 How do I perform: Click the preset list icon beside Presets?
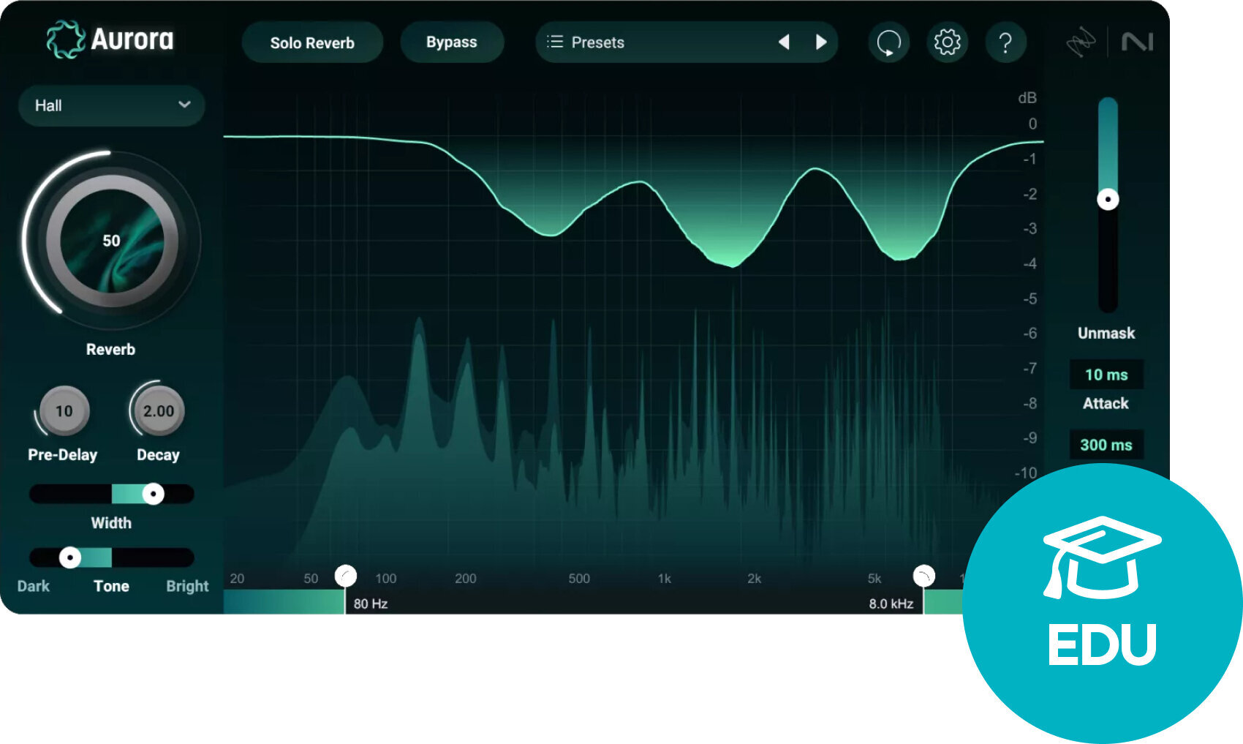pos(556,42)
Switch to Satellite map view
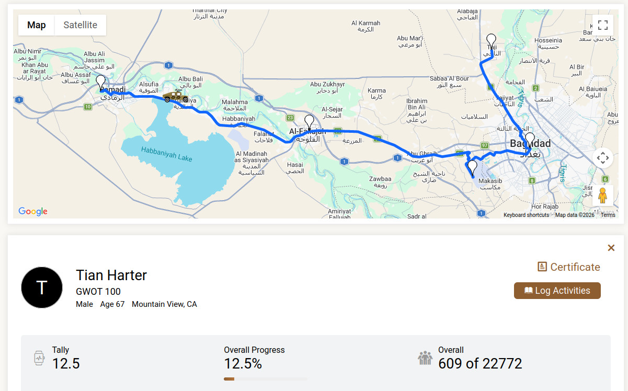Screen dimensions: 628x391 (x=80, y=25)
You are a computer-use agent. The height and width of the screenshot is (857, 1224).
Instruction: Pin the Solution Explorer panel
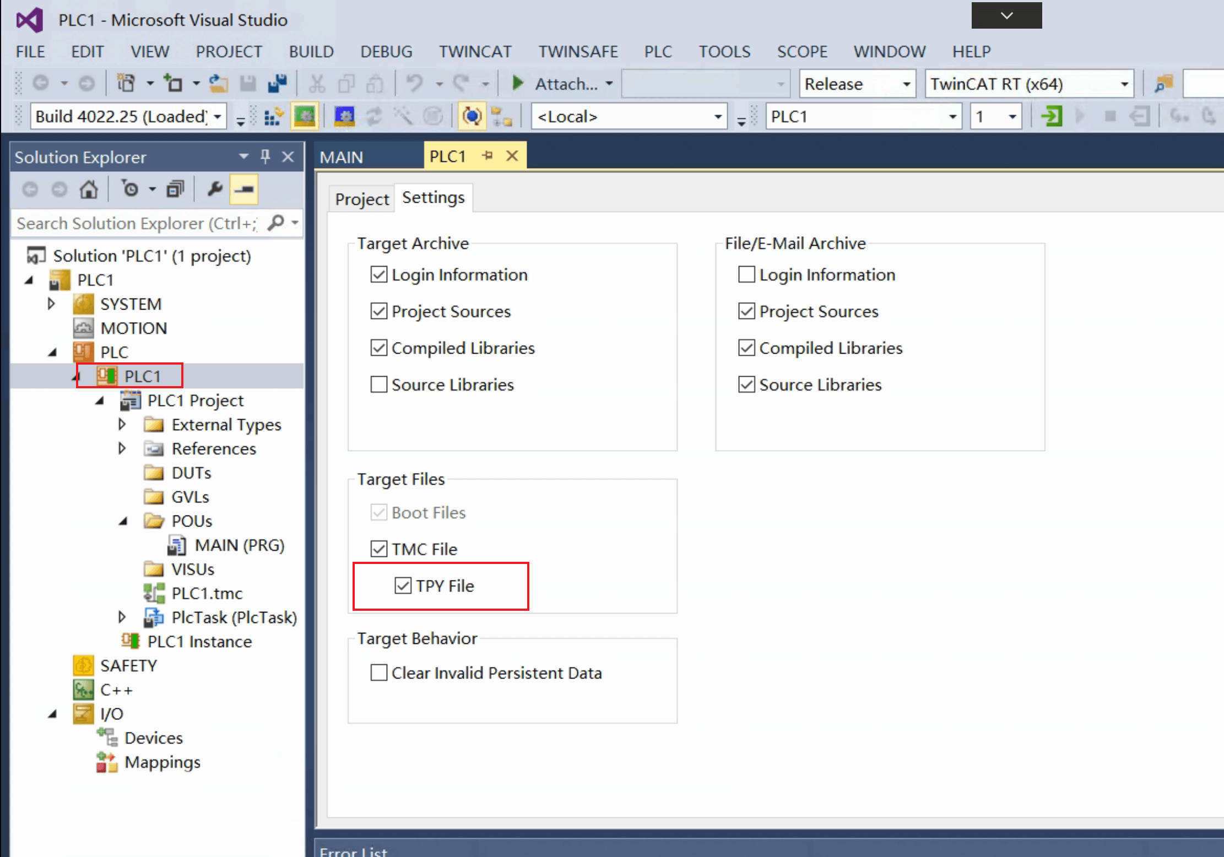(x=266, y=157)
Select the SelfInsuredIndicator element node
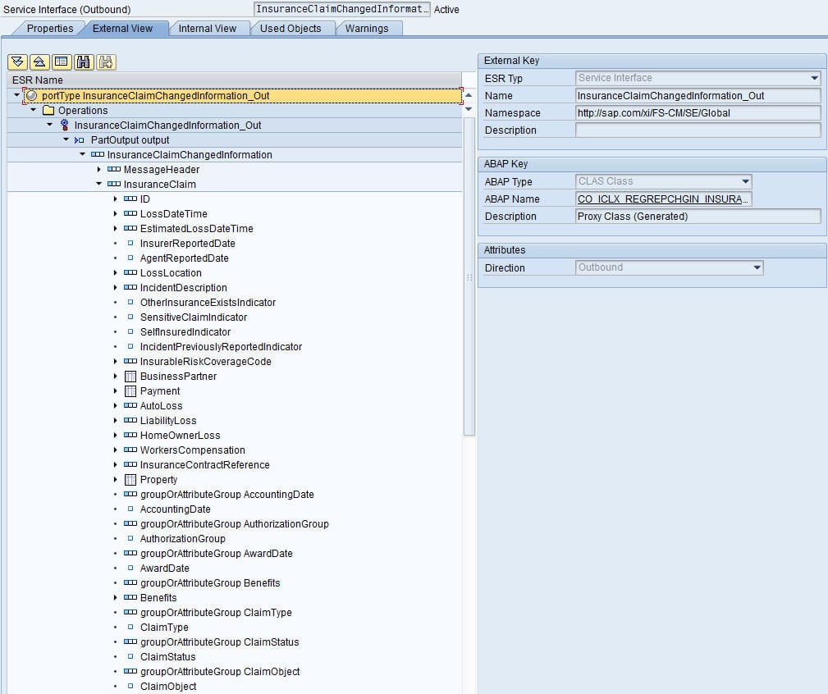 (x=185, y=332)
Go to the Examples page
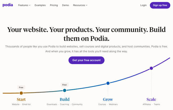 point(40,5)
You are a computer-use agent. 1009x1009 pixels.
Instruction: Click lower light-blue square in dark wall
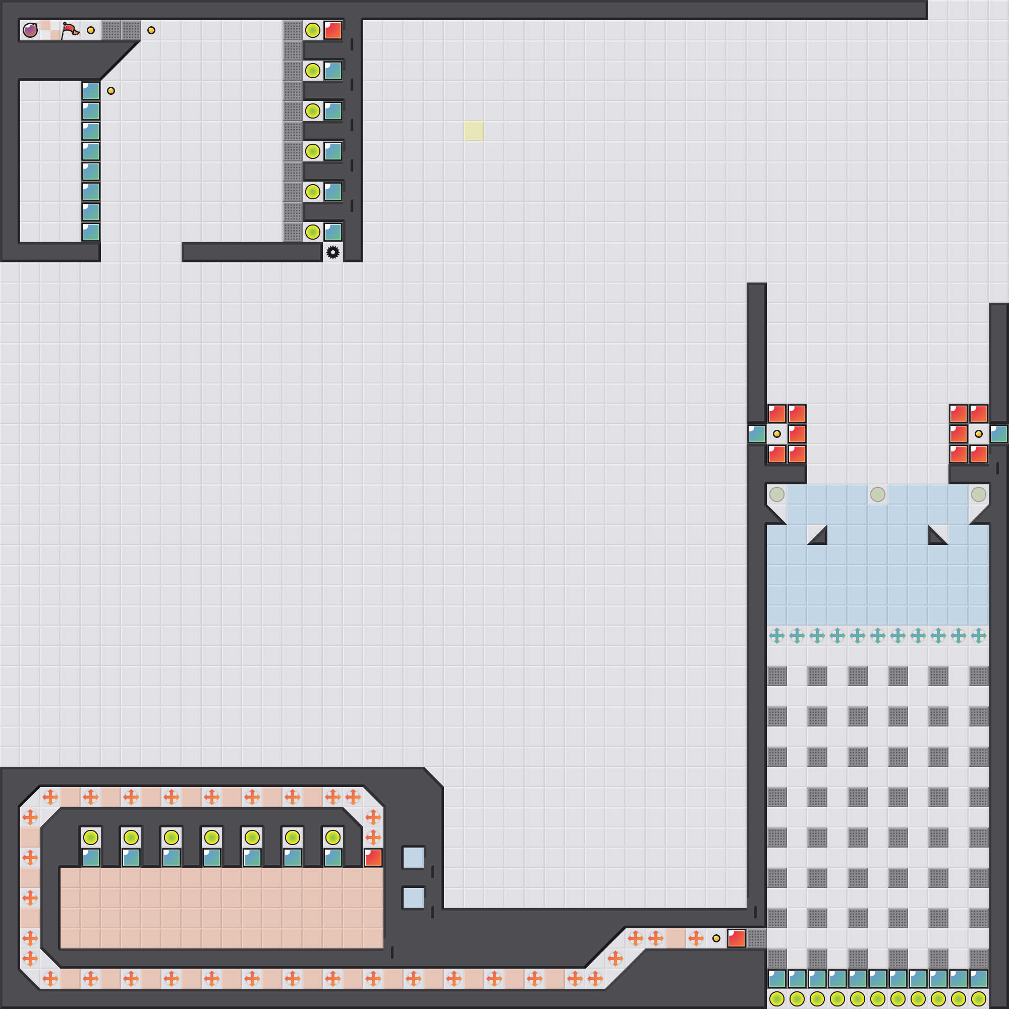[413, 898]
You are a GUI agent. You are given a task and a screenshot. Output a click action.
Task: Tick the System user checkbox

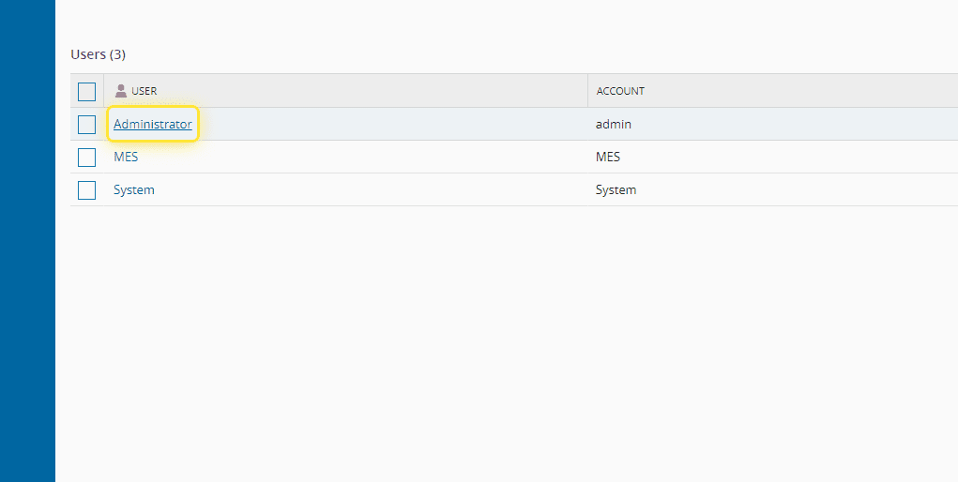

============

**AIM OF THE EXERCISE:** Rewrite the text lines of all the items above as a Markdown table with two columns, "Row" for the row number and "Line" for the line itself, skipping blank lines and leaving out the pictures.

**RESPONSE TO THIS EXERCISE:**
| Row | Line |
|---|---|
| 1 |  How do I perform: Click the preset list icon beside Presets? |
| 2 | pos(556,42) |
| 3 | Switch to Satellite map view |
| 4 | Screen dimensions: 628x391 (x=80, y=25) |
| 5 | You are a computer-use agent. The height and width of the screenshot is (857, 1224). |
| 6 | Instruction: Pin the Solution Explorer panel |
| 7 | (x=266, y=157) |
| 8 | Select the SelfInsuredIndicator element node |
| 9 |  (x=185, y=332) |
| 10 | Go to the Examples page |
| 11 |  point(40,5) |
| 12 | You are a computer-use agent. 1009x1009 pixels. |
| 13 | Instruction: Click lower light-blue square in dark wall |
| 14 | [413, 898] |
| 15 | You are a GUI agent. You are given a task and a screenshot. Output a click action. |
| 16 | Task: Tick the System user checkbox |